* **Records shown**:
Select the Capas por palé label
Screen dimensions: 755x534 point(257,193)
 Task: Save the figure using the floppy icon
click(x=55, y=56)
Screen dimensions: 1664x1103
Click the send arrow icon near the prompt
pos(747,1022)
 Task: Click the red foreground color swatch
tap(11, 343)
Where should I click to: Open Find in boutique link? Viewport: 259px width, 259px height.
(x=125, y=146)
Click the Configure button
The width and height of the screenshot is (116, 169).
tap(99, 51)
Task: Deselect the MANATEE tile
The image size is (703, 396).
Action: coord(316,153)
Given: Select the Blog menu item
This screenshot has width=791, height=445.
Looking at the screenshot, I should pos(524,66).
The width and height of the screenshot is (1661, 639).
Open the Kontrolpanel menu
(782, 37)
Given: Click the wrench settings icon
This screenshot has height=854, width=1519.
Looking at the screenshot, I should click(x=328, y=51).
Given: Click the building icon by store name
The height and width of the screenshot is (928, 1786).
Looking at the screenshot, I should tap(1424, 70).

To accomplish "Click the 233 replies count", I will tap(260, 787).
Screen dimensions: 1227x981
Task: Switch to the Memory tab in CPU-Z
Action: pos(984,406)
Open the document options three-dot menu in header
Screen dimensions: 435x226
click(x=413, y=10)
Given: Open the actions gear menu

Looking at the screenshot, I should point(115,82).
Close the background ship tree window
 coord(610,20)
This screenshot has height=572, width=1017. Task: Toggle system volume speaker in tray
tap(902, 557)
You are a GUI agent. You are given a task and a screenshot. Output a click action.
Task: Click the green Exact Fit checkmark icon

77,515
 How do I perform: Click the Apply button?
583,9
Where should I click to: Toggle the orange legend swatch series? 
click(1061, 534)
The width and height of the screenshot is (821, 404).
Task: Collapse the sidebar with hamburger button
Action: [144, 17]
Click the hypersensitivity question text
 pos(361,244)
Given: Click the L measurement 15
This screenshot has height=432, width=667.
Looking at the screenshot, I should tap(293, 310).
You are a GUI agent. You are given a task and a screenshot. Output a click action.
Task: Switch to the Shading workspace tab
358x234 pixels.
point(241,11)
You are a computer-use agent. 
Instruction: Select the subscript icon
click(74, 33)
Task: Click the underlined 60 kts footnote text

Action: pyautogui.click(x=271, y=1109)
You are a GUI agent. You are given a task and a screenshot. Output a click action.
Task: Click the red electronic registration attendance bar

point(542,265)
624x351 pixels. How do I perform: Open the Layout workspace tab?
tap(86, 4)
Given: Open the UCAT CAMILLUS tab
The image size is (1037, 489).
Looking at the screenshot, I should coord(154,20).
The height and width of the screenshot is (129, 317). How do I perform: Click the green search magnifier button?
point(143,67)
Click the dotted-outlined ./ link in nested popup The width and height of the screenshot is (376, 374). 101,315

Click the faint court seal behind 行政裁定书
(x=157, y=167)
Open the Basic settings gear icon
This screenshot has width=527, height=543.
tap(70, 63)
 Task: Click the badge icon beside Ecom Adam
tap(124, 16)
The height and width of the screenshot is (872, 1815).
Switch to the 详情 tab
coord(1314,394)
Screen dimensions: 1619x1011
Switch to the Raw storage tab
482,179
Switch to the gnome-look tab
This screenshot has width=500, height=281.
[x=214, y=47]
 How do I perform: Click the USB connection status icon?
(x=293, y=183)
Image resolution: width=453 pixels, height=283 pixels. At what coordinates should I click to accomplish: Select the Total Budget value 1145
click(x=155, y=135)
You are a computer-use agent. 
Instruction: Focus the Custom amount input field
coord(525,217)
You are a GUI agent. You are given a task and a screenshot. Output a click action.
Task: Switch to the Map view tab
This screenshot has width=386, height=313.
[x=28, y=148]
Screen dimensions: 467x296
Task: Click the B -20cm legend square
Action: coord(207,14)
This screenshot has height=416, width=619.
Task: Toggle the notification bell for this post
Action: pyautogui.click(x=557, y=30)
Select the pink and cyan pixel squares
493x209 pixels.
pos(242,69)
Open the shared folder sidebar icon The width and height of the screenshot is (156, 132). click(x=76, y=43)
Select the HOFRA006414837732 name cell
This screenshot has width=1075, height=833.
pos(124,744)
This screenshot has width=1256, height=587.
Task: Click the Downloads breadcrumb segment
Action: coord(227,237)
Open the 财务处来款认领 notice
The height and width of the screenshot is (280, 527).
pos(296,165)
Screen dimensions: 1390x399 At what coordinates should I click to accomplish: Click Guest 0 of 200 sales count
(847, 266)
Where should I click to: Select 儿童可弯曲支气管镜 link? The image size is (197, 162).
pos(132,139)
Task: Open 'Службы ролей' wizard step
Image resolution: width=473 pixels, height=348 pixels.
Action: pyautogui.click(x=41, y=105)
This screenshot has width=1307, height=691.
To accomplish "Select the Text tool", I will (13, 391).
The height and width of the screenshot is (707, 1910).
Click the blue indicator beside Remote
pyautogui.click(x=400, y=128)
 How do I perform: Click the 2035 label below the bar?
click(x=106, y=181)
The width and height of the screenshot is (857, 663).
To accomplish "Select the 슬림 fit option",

* **Task requirements**: Can you express every line of the records above as a JSON list of strings, one string per line, with blank lines omitted?

* **Solved problem**:
[
  "Select the Capas por palé label",
  "Screen dimensions: 755x534 point(257,193)",
  " Task: Save the figure using the floppy icon",
  "click(x=55, y=56)",
  "Screen dimensions: 1664x1103",
  "Click the send arrow icon near the prompt",
  "pos(747,1022)",
  " Task: Click the red foreground color swatch",
  "tap(11, 343)",
  "Where should I click to: Open Find in boutique link? Viewport: 259px width, 259px height.",
  "(x=125, y=146)",
  "Click the Configure button",
  "The width and height of the screenshot is (116, 169).",
  "tap(99, 51)",
  "Task: Deselect the MANATEE tile",
  "The image size is (703, 396).",
  "Action: coord(316,153)",
  "Given: Select the Blog menu item",
  "This screenshot has width=791, height=445.",
  "Looking at the screenshot, I should pos(524,66).",
  "The width and height of the screenshot is (1661, 639).",
  "Open the Kontrolpanel menu",
  "(782, 37)",
  "Given: Click the wrench settings icon",
  "This screenshot has height=854, width=1519.",
  "Looking at the screenshot, I should click(x=328, y=51).",
  "Given: Click the building icon by store name",
  "The height and width of the screenshot is (928, 1786).",
  "Looking at the screenshot, I should tap(1424, 70).",
  "To accomplish \"Click the 233 replies count\", I will tap(260, 787).",
  "Screen dimensions: 1227x981",
  "Task: Switch to the Memory tab in CPU-Z",
  "Action: pos(984,406)",
  "Open the document options three-dot menu in header",
  "Screen dimensions: 435x226",
  "click(x=413, y=10)",
  "Given: Open the actions gear menu",
  "Looking at the screenshot, I should point(115,82).",
  "Close the background ship tree window",
  " coord(610,20)",
  "This screenshot has height=572, width=1017. Task: Toggle system volume speaker in tray",
  "tap(902, 557)",
  "You are a GUI agent. You are given a task and a screenshot. Output a click action.",
  "Task: Click the green Exact Fit checkmark icon",
  "77,515",
  " How do I perform: Click the Apply button?",
  "583,9",
  "Where should I click to: Toggle the orange legend swatch series? ",
  "click(1061, 534)",
  "The width and height of the screenshot is (821, 404).",
  "Task: Collapse the sidebar with hamburger button",
  "Action: [144, 17]",
  "Click the hypersensitivity question text",
  " pos(361,244)",
  "Given: Click the L measurement 15",
  "This screenshot has height=432, width=667.",
  "Looking at the screenshot, I should tap(293, 310).",
  "You are a GUI agent. You are given a task and a screenshot. Output a click action.",
  "Task: Switch to the Shading workspace tab",
  "358x234 pixels.",
  "point(241,11)",
  "You are a computer-use agent. ",
  "Instruction: Select the subscript icon",
  "click(74, 33)",
  "Task: Click the underlined 60 kts footnote text",
  "Action: pyautogui.click(x=271, y=1109)",
  "You are a GUI agent. You are given a task and a screenshot. Output a click action.",
  "Task: Click the red electronic registration attendance bar",
  "point(542,265)",
  "624x351 pixels. How do I perform: Open the Layout workspace tab?",
  "tap(86, 4)",
  "Given: Open the UCAT CAMILLUS tab",
  "The image size is (1037, 489).",
  "Looking at the screenshot, I should coord(154,20).",
  "The height and width of the screenshot is (129, 317). How do I perform: Click the green search magnifier button?",
  "point(143,67)",
  "Click the dotted-outlined ./ link in nested popup The width and height of the screenshot is (376, 374). 101,315",
  "Click the faint court seal behind 行政裁定书",
  "(x=157, y=167)",
  "Open the Basic settings gear icon",
  "This screenshot has width=527, height=543.",
  "tap(70, 63)",
  " Task: Click the badge icon beside Ecom Adam",
  "tap(124, 16)",
  "The height and width of the screenshot is (872, 1815).",
  "Switch to the 详情 tab",
  "coord(1314,394)",
  "Screen dimensions: 1619x1011",
  "Switch to the Raw storage tab",
  "482,179",
  "Switch to the gnome-look tab",
  "This screenshot has width=500, height=281.",
  "[x=214, y=47]",
  " How do I perform: Click the USB connection status icon?",
  "(x=293, y=183)",
  "Image resolution: width=453 pixels, height=283 pixels. At what coordinates should I click to accomplish: Select the Total Budget value 1145",
  "click(x=155, y=135)",
  "You are a computer-use agent. ",
  "Instruction: Focus the Custom amount input field",
  "coord(525,217)",
  "You are a GUI agent. You are given a task and a screenshot. Output a click action.",
  "Task: Switch to the Map view tab",
  "This screenshot has width=386, height=313.",
  "[x=28, y=148]",
  "Screen dimensions: 467x296",
  "Task: Click the B -20cm legend square",
  "Action: coord(207,14)",
  "This screenshot has height=416, width=619.",
  "Task: Toggle the notification bell for this post",
  "Action: pyautogui.click(x=557, y=30)",
  "Select the pink and cyan pixel squares",
  "493x209 pixels.",
  "pos(242,69)",
  "Open the shared folder sidebar icon The width and height of the screenshot is (156, 132). click(x=76, y=43)",
  "Select the HOFRA006414837732 name cell",
  "This screenshot has width=1075, height=833.",
  "pos(124,744)",
  "This screenshot has width=1256, height=587.",
  "Task: Click the Downloads breadcrumb segment",
  "Action: coord(227,237)",
  "Open the 财务处来款认领 notice",
  "The height and width of the screenshot is (280, 527).",
  "pos(296,165)",
  "Screen dimensions: 1390x399 At what coordinates should I click to accomplish: Click Guest 0 of 200 sales count",
  "(847, 266)",
  "Where should I click to: Select 儿童可弯曲支气管镜 link? The image size is (197, 162).",
  "pos(132,139)",
  "Task: Open 'Службы ролей' wizard step",
  "Image resolution: width=473 pixels, height=348 pixels.",
  "Action: pyautogui.click(x=41, y=105)",
  "This screenshot has width=1307, height=691.",
  "To accomplish \"Select the Text tool\", I will (13, 391).",
  "The height and width of the screenshot is (707, 1910).",
  "Click the blue indicator beside Remote",
  "pyautogui.click(x=400, y=128)",
  " How do I perform: Click the 2035 label below the bar?",
  "click(x=106, y=181)",
  "The width and height of the screenshot is (857, 663).",
  "To accomplish \"Select the 슬림 fit option\","
]